Excellent condition with only minor impression on front of body. Includes Fender hard shell case in good/ok condition….
About this guitar:
Mahogany body, P-90-style pickups, wraparound tailpiece, 24 3/4″ scale. Sounds like a Gibson Les Paul Special. But alas, the instrument bearing these features looks like a Fender Stratocaster.
Recently launched as part of Fender’s American Special series, the Strat-o-Sonic DVI offer a unique twist on an old favorite. Scale length aside, the neck of the Strat-o-Sonic is pure Fender – modern polyurethane-finished C-shaped bolt-on maple with a 91/2″ radius rosewood fretboard and a larger-profile black headstock. And from outward appearances, the body is standard Fender Strat, but made of Honduran mahogany with five tone chambers and not solid alder or solid ash. The overall appearance of the Strat-o-Sonic is very pleasing and well-conceived. The brown sunburst finish over the mahogany body, along with the black headstock and plastic parts, give the guitar a real vintage look and vibe.
Fender definitely borrowed some styling concepts from Gibson when it came to the wraparound bridge, but with marked improvements from the one-size-fits-all unit on older Les Paul Specials. Fender’s new Tech-Tonic bridge is made of chrome-plated brass, and is fully adjustable – each saddle can be adjusted for height and intonation, and the tailpiece can be raised, lowered, and locked in place. Other hardware includes chrome Fender/Schaller cast/sealed tuners, Schaller straplock buttons, and a tree for the B and E strings. Rounding out the list of features is a small black/white/black pickguard, abalone dot inlays on the fretboard, master volume and tone knobs.
The one other feature that made this “Strat” unique was that it was 243/4″ scale like a Gibson and not 251/2″ like most other Strats (yes, Fender has produced some “short-scale” Strats).
Though very reminiscent of Gibson P-90s, Blackdoves are true single-coils, not stacked humbuckers.
Playability was good, the chambered body is light – especially for mahogany – and the contours felt comfortable.
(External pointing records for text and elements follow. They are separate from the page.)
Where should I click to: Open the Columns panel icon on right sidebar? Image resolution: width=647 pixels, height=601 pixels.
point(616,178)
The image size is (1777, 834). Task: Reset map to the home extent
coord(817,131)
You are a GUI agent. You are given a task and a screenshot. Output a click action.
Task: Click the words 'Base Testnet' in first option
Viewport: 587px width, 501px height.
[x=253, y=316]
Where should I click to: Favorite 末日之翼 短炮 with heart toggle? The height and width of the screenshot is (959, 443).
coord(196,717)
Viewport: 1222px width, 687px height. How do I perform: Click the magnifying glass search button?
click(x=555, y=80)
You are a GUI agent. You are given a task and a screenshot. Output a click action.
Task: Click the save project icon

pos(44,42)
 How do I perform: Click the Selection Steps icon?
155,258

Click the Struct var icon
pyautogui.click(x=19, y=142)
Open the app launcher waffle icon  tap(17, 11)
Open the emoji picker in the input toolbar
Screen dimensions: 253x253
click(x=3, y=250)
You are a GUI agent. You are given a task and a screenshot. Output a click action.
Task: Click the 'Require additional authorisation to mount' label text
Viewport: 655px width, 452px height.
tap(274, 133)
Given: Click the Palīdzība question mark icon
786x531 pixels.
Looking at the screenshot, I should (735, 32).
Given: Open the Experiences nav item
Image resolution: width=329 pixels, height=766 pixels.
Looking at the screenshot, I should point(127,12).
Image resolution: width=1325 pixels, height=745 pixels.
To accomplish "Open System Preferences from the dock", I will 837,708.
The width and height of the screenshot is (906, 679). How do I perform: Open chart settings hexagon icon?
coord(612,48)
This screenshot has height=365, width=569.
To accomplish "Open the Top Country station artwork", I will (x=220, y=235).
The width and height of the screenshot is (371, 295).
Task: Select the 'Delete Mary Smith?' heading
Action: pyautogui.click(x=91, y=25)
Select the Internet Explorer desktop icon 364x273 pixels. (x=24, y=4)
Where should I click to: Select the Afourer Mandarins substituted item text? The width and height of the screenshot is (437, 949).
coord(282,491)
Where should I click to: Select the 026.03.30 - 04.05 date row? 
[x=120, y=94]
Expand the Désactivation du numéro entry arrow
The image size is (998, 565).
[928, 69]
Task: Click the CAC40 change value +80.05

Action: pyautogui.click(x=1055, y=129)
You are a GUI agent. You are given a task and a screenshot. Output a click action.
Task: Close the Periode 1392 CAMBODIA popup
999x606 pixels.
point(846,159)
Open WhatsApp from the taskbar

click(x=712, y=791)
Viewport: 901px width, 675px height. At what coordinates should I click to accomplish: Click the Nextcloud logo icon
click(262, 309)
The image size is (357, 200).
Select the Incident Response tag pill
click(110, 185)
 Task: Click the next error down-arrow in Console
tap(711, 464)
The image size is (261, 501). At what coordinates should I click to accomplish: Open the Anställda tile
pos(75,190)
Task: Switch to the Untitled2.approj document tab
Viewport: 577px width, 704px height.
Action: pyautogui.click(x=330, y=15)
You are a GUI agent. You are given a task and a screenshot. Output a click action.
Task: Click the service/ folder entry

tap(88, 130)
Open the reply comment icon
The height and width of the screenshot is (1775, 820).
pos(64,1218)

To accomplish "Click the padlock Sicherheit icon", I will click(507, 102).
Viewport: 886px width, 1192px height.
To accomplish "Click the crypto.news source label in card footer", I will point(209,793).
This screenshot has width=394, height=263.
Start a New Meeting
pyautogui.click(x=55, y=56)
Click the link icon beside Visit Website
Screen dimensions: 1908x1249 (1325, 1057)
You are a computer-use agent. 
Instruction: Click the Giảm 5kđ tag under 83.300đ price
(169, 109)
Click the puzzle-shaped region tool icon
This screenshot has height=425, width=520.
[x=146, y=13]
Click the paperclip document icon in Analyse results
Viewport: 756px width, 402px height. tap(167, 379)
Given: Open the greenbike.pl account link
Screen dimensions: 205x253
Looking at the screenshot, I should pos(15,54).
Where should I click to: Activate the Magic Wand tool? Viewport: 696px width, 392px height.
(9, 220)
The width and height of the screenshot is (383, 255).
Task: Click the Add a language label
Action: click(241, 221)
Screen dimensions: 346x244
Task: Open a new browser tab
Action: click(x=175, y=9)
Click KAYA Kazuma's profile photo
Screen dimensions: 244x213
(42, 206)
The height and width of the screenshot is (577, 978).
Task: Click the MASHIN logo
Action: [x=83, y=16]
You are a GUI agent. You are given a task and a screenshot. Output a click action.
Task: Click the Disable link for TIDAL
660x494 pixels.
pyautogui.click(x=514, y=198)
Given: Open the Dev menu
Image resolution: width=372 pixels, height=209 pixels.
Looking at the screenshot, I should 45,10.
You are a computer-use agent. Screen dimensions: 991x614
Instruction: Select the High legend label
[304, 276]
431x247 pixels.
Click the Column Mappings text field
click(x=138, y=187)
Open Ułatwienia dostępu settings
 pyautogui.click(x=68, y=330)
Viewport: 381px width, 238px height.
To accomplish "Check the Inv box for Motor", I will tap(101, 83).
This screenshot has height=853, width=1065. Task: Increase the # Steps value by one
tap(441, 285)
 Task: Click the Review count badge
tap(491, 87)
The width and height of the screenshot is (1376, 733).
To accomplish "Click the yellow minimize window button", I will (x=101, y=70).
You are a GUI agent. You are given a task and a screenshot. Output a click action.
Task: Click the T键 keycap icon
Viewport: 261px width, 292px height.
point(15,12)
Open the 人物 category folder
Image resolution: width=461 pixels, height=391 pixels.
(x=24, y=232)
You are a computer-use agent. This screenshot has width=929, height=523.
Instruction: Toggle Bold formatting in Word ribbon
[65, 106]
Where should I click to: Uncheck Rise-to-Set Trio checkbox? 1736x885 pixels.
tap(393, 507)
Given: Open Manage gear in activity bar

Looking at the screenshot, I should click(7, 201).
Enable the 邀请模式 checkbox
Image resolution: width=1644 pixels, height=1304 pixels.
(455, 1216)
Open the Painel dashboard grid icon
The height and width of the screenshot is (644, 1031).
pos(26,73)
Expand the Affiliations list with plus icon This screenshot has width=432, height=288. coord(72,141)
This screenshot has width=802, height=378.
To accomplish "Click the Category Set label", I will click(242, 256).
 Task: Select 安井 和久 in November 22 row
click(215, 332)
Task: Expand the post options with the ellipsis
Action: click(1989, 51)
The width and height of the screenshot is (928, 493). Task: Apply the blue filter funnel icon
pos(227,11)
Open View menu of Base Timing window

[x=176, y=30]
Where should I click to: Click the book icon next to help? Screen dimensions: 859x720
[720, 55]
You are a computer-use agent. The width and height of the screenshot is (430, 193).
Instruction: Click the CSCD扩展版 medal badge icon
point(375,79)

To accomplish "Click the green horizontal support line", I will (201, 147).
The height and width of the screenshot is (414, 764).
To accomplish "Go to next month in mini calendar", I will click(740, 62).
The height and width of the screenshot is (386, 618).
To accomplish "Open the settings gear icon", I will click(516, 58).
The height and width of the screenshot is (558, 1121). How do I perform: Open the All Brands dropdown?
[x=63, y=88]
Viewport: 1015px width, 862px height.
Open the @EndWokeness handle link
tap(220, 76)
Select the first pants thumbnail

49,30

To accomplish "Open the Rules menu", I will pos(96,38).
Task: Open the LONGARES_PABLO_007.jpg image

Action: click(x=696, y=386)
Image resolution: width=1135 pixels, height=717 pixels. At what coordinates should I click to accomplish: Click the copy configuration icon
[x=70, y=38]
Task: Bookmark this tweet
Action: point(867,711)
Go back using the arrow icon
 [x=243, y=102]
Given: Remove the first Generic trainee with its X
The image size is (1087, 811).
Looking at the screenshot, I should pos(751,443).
From the first strum, it’s evident Fender spent time matching the pickup to this guitar. The clean tones from the tested amps were fat, like you’d expect from a P-90, but they retained a lot of the high-end shimmer often lost on overwound single-coils. The bridge position has a fat “Tele” kind of sound, with a little less twang, and good thump to the low-end and snap to the highs.